TEXT PROVIDED below:

When you are faced with a challenge and become stuck, you may seek the services of one or more of these professionals:
- a consultant
- a lawyer
- an accountant
- a therapist
- a mentor
- a personal coach
- or some other advisor.
However, your self-selecting choice matters.
Choosing the wrong expert can waste time, money and put your organization on the wrong course of action. That is why knowing what kind of help you need and who is best able to supply that specific type of help is important.
The water can be muddy when sorting out the roles advisors play today; especially, when many consultants, therapists, lawyers and mentors may also call themselves personal or business coaches. When you really need a professional coach, it would be a mistake to engage to some other professional.
Personally, I am a recovering management consultant. At some point, it seemed to me that solutions for client problems seldom became a permanent fix due to leadership blind spots preventing seeing why the problem arose in the first place. So, I began doing more business and executive coaching by helping clients to fix their own problems and personally excel in their personal and professional lives.
Yet, few potential clients seem to know what a business coach is and does---many continue to categorize me as a consultant. Conversely, management consultant firms are working to transform themselves into becoming more coach-like since personal and business coaching works well in situations where consulting may not.
So, what's the difference between coaching and consulting?
A consultant is brought into an organization because of his or her knowledge and experience to solve a specific business problem. The consultant proactively solves the problem and then disengages. Whereas a coach is brought in to guide the executive or business owner in solving their problem and then disengages. The difference is subtle but important.
The coach assists the client to understand whatever is causing the problem so the client can solve the problem today and when or if it reoccurs. Whereas, the consultant knows or discovers what caused the problem, solves the problem and leaves without transferring this knowledge to the client. When the problem reoccurs, the client may simply call the consultant in again to resolve the problem, time-after-time.
If you are willing to call or recall someone to fix problems as they occur, call a consultant. If you want to learn what is causing the problem and how best to fix it now and in the future, call a coach. The choice is yours.

End of TEXT PROVIDED.

-- ACTION ITEM A --
Reproduce the text on coaching versus consulting from "The coach assists" to "choice is yours.".
-- ACTION ITEM B --
In the text on coaching versus consulting, how does the author describe themselves?
-- ACTION ITEM C --
State whether each statement agrees with the text on coaching versus consulting, answering yes or no and quoting the deciding words: (i) Management consultant firms are trying to become more like coaches. (ii) The consultant passes knowledge of the problem's cause to the client before leaving. (iii) Choosing the wrong expert can waste time and money.
This listing comes from a separate source.

INFORMATION SUPPLIED below:

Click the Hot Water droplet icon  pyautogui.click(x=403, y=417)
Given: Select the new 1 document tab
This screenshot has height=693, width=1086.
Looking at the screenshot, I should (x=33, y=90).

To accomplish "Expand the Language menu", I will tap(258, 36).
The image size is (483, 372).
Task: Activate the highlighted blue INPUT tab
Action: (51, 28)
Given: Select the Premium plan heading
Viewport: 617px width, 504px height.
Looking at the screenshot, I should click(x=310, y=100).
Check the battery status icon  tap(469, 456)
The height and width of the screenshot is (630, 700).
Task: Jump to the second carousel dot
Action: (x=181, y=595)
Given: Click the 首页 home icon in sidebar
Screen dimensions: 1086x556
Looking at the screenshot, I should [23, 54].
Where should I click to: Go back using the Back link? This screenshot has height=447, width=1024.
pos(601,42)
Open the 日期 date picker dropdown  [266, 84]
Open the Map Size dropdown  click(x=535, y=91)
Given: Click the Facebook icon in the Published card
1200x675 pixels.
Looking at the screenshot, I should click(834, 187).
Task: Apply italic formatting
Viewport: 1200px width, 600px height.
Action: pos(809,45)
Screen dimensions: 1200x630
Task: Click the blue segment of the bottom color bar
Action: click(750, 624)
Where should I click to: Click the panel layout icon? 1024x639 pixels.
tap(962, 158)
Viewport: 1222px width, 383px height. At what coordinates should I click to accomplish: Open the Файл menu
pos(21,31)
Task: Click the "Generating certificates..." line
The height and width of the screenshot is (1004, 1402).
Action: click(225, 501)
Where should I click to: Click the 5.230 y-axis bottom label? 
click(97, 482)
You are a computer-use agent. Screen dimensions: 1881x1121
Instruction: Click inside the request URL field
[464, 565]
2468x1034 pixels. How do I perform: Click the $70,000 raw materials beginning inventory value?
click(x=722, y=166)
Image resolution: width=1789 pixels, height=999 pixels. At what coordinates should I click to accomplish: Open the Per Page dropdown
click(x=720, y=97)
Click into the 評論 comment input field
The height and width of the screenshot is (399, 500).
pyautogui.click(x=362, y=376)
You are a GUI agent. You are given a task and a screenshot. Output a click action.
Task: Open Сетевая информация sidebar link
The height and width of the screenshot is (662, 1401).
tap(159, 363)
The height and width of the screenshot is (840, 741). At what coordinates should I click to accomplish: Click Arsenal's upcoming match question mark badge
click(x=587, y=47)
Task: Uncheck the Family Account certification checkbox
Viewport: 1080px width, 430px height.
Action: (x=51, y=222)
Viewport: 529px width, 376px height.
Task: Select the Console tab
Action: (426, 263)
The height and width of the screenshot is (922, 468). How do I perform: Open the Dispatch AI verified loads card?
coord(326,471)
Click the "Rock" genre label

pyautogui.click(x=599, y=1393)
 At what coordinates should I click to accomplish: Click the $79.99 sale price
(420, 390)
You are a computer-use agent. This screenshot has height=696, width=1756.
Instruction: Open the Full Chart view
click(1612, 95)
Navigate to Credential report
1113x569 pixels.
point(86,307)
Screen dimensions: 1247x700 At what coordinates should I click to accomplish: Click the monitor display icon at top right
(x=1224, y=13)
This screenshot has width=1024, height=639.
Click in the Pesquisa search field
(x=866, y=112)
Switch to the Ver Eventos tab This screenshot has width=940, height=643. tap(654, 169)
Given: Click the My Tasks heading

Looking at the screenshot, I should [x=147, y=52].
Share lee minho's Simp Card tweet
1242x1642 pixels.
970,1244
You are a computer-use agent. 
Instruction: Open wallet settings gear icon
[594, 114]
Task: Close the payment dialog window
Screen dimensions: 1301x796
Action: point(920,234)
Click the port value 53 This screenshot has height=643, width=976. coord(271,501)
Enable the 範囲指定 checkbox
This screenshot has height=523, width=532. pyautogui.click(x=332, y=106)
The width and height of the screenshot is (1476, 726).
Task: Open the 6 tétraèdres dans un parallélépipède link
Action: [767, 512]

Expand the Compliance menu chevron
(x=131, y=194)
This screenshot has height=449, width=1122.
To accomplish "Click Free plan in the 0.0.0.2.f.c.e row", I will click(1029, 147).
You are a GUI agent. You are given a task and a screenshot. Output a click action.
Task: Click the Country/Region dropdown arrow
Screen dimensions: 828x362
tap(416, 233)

End of INFORMATION SUPPLIED.

-- WRITTEN SOLUTION A --
The coach assists the client to understand whatever is causing the problem so the client can solve the problem today and when or if it reoccurs. Whereas, the consultant knows or discovers what caused the problem, solves the problem and leaves without transferring this knowledge to the client. When the problem reoccurs, the client may simply call the consultant in again to resolve the problem, time-after-time.
If you are willing to call or recall someone to fix problems as they occur, call a consultant. If you want to learn what is causing the problem and how best to fix it now and in the future, call a coach. The choice is yours.

-- WRITTEN SOLUTION B --
The author is a recovering management consultant.

-- WRITTEN SOLUTION C --
(i) Yes: "management consultant firms are working to transform themselves into becoming more coach-like"
(ii) No: "solves the problem and leaves without transferring this knowledge to the client"
(iii) Yes: "Choosing the wrong expert can waste time, money and put your organization on the wrong course of action."